# START OF INPUT FOR THIS TASK

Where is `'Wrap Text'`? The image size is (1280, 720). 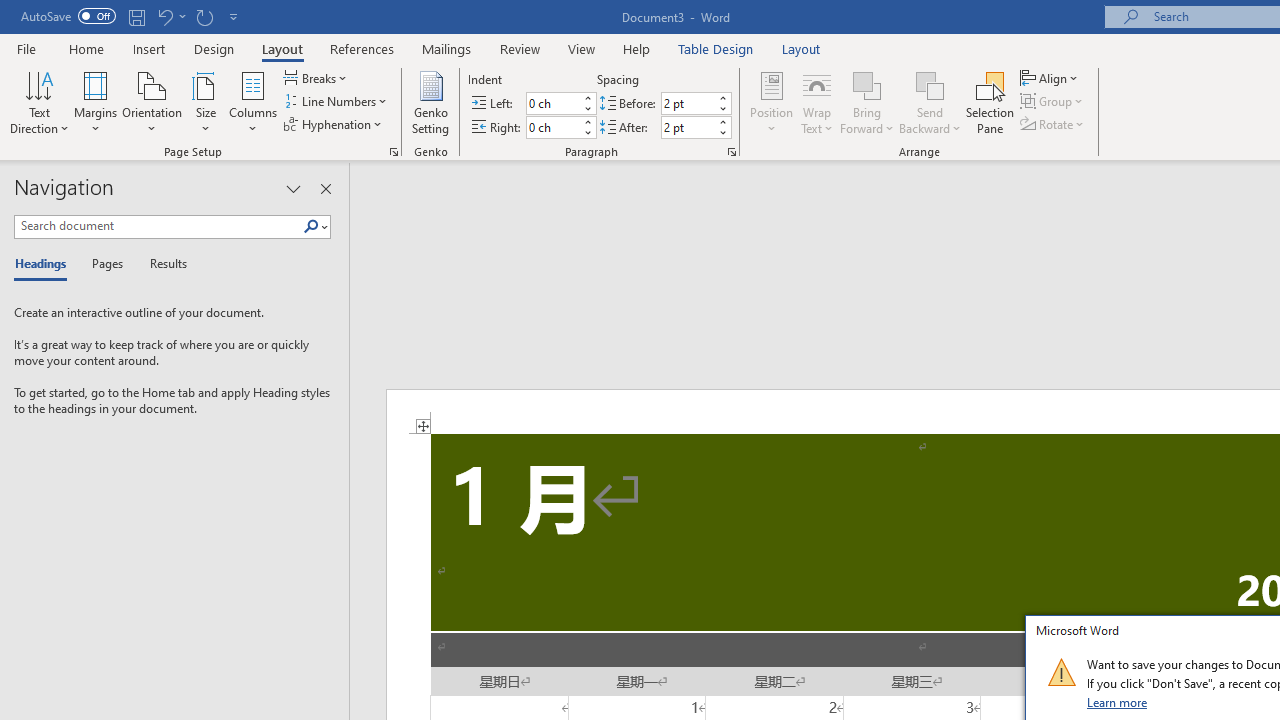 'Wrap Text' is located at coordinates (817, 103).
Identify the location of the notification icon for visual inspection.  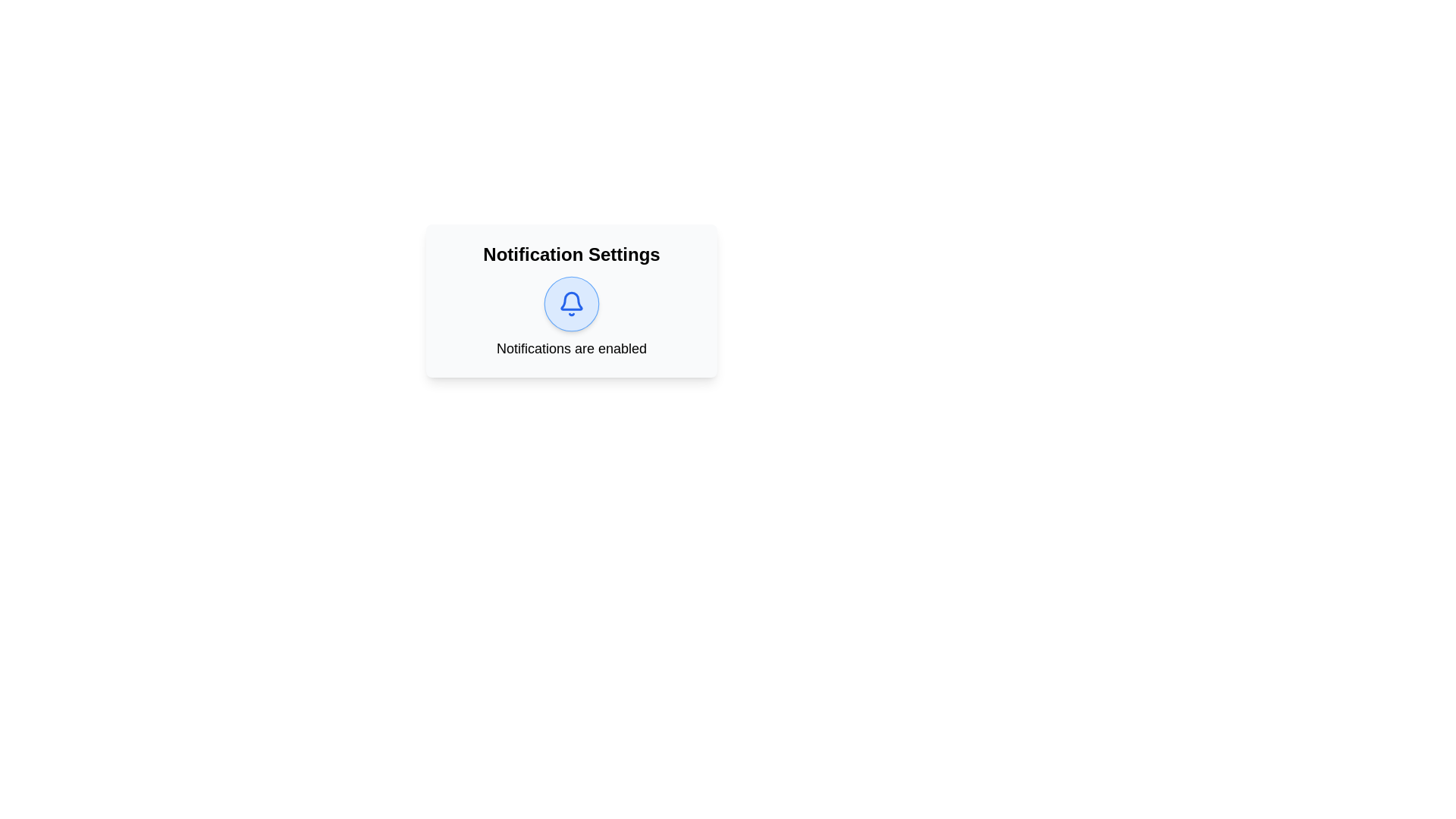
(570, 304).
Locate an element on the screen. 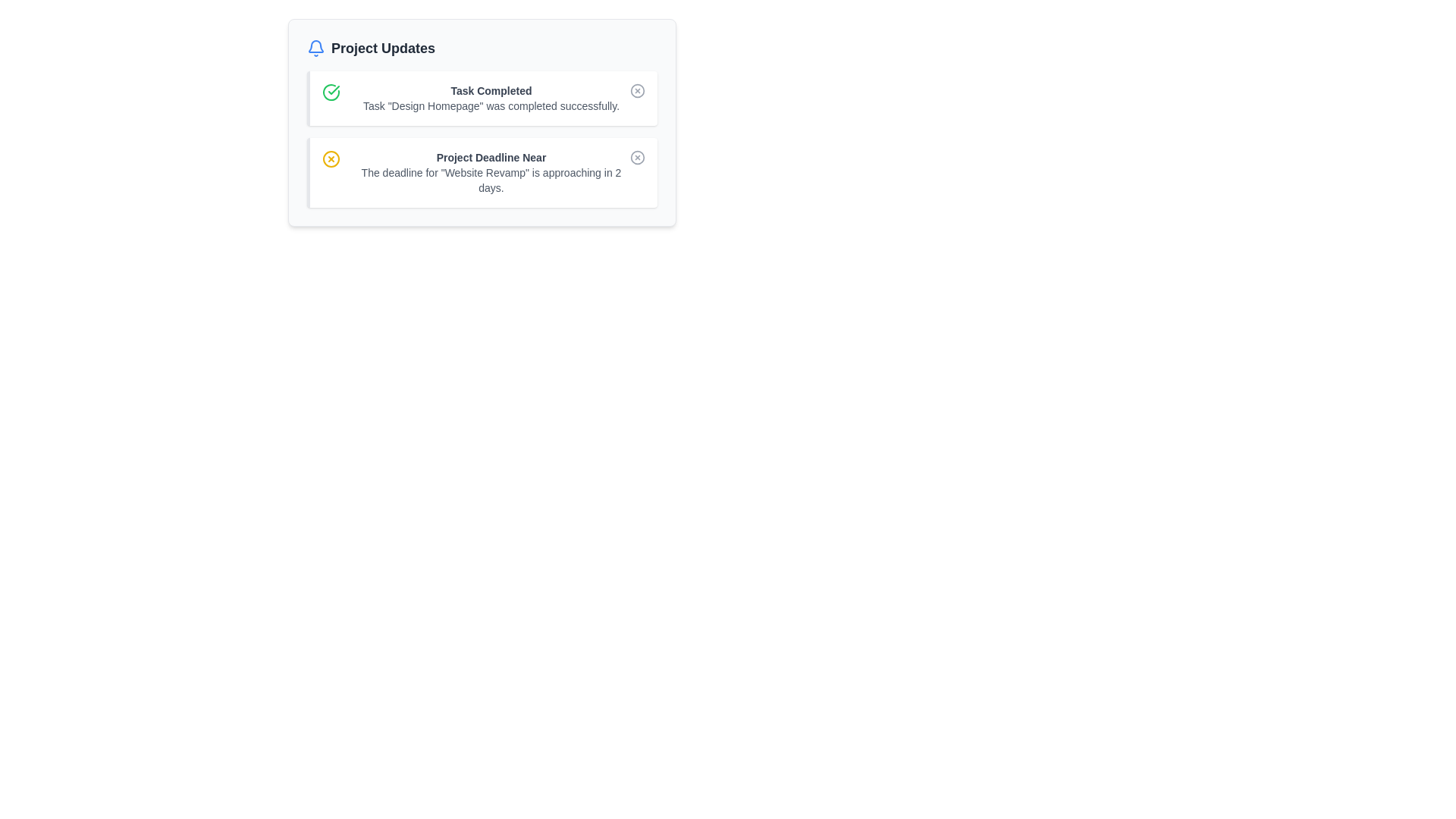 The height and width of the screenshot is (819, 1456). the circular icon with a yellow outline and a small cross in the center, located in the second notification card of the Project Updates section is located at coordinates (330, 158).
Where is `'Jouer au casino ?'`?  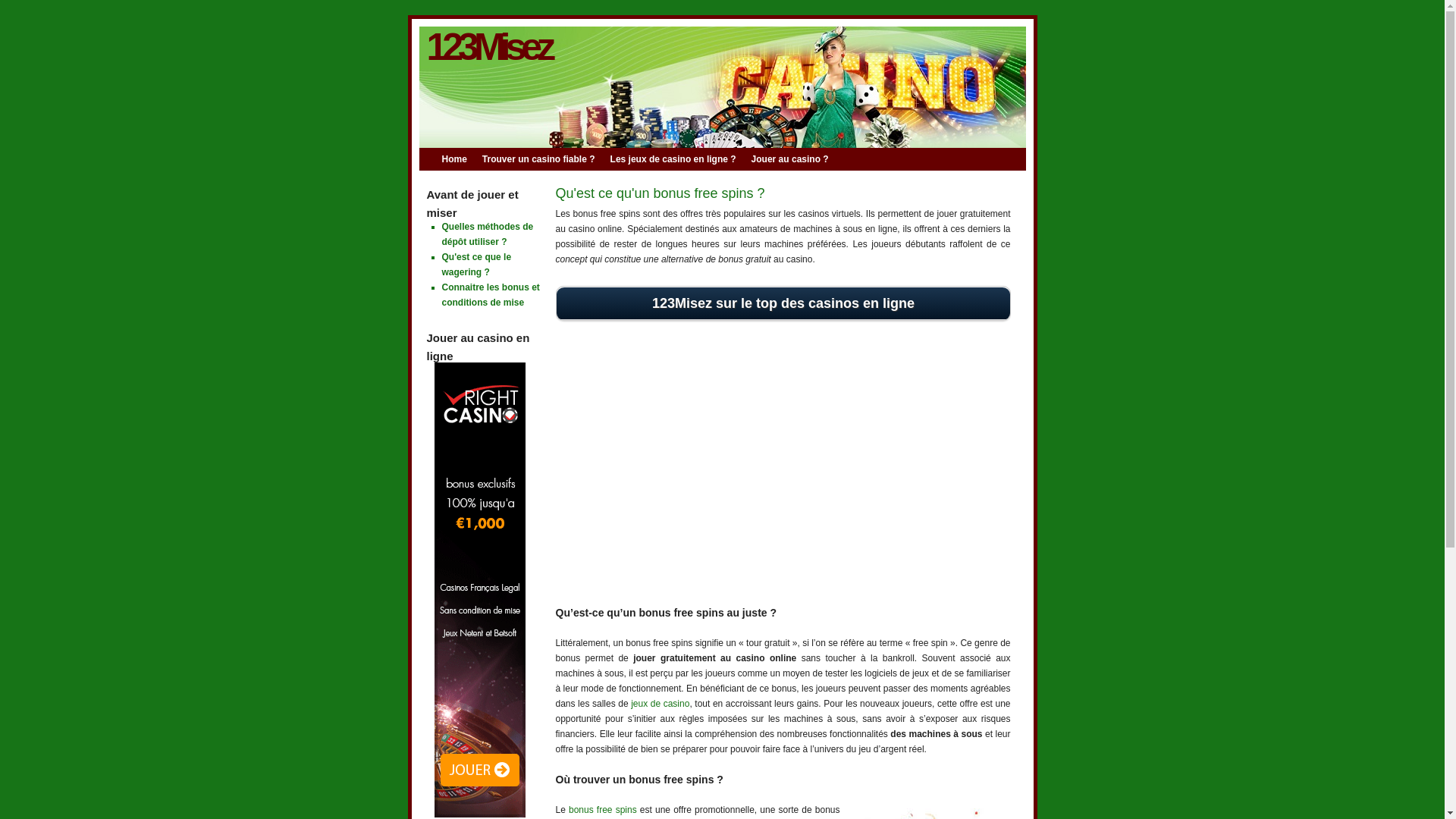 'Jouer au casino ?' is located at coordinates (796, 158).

# END OF INPUT FOR THIS TASK

PROBLEM TO SOLVE:
Start at the line containing "Identify the location" and end after the line containing "(570, 304).", then rewrite those lines with "notification icon" swapped for "alert icon" and nothing else changed. Leave the pictures out.

TASK ANSWER:
Identify the location of the alert icon for visual inspection.  
(570, 304).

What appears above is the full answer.